• [CONSIGNES À TRAITER]:
1) D'après l'article sur The Futurist, vers quel pays David Yates s'envole-t-il au lendemain de sa rupture amoureuse ?
2) Dressez la liste des anecdotes que l'article sur The Futurist énumère après les mots « Par exemple ».
3) Traduisez en anglais cette phrase de l'article sur The Futurist : « Arrivé sur place, il est immédiatement pris en charge par les principaux commanditaires de l’événement. »

Benjamin Mayo-Martin
couverture
Article paru dans Romans états-uniens, sous la responsabilité de Équipe LMP (2007)

Œuvre référencée: Othmer, James P. (2007) The Futurist, New York, Anchor Canada, 257p.

Disponible sur demande (Fonds Lower Manhattan Project au Labo NT2)

Présentation de l’œuvre

Résumé de l’œuvre

Au lendemain d’une rupture amoureuse, David Yates, futuriste de profession, s’envole vers l’Afrique du Sud pour aller participer à la Futureworld Conference. Arrivé sur place, il est immédiatement pris en charge par les principaux commanditaires de l’événement. Le lecteur est alors convié à une vie de stars qui côtoie les plus démunis. C’est dans cette atmosphère morose que Yates se met à réfléchir sur son rôle dans ce monde où la loi du plus riche dicte le mode de vie de chacun. Après s’être réfugié dans les méandres de la boisson deux jours entiers et avoir rédigé son discours sous la dictature d’un mal de tête carabiné, Yates va à l’encontre de toutes les attentes en émettant des critiques virulentes envers ses employeurs et ses collègues lors de la cérémonie d’ouverture de la conférence internationale.

Plutôt que de sonner la fin de sa carrière, comme il l’espérait, son discours amène deux hommes, Johnson et Johnson, à lui offrir un emploi à la solde d’un groupe de pression mystérieux qui lui demande un état des lieux de la perception qu’a la population mondiale des Américains. Après maintes tergiversations, Yates accepte les billets d’avion et les cartes de crédit illimité qui lui permettront de parcourir le monde à la recherche de réponses.

La mission que poursuit Yates donne dès lors lieu à de nombreuses anecdotes. Par exemple: il assiste à un attentat antiaméricain à Milan, il se fait menacer par un mystérieux correspondant ayant comme pseudonyme Nostradamus ou encore il s’amourache d’une escorte de luxe qu’il enlève des mains de ses maquereaux. Finalement, c’est à Bas’ar, capitale d’un État fictif du Moyen-Orient qui ressemble à s’y méprendre au Bagdad de 2005, que Yates échappe à une tentative d’assassinat d’une milice armée sous le contrôle d’un service de sécurité américain.

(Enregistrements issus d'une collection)

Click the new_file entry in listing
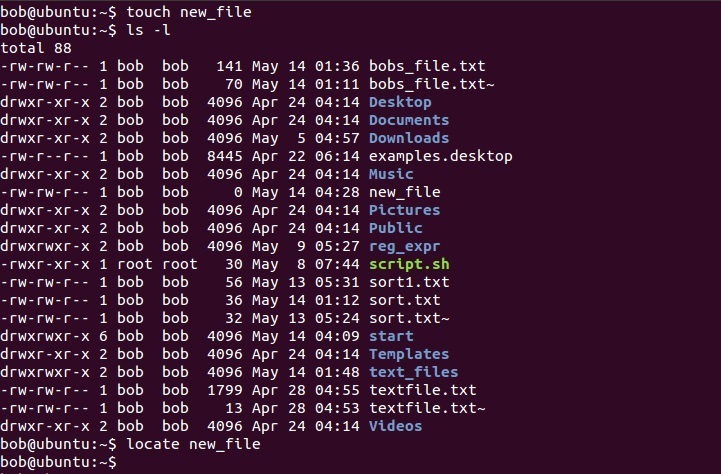pyautogui.click(x=405, y=192)
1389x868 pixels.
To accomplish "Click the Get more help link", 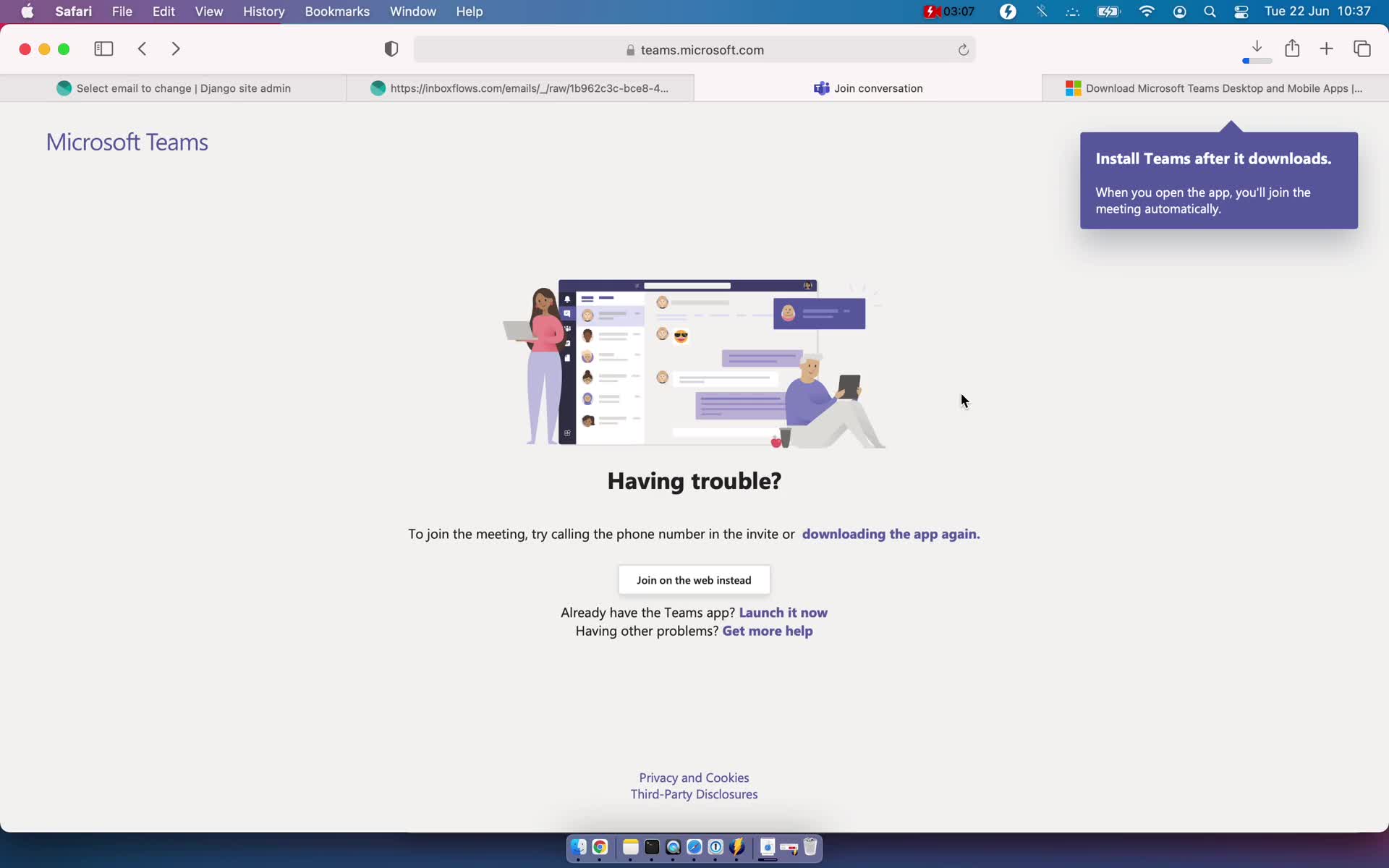I will tap(767, 630).
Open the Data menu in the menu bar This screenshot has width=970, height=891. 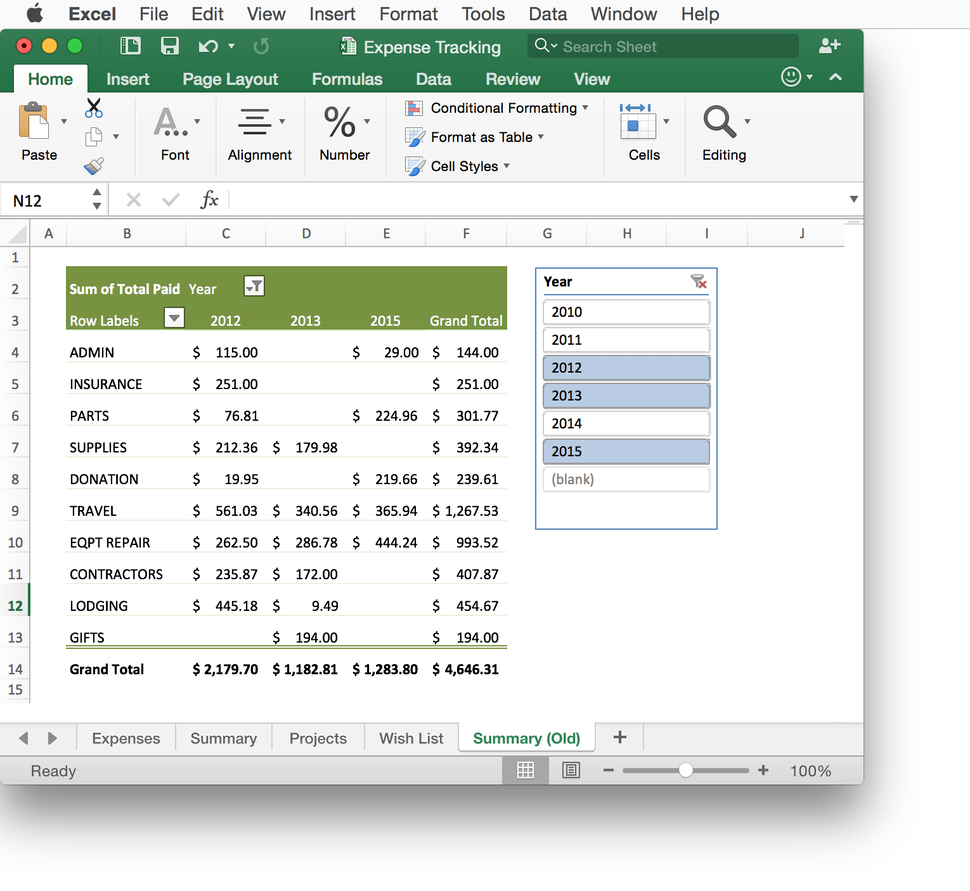547,14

• [RÉPONSES ATTENDUES]:
1) Vers l'Afrique du Sud.

2)
- Il assiste à un attentat antiaméricain à Milan.
- Il se fait menacer par un mystérieux correspondant ayant comme pseudonyme Nostradamus.
- Il s'amourache d'une escorte de luxe qu'il enlève des mains de ses maquereaux.

3) Once there, he is immediately taken in hand by the event's main sponsors.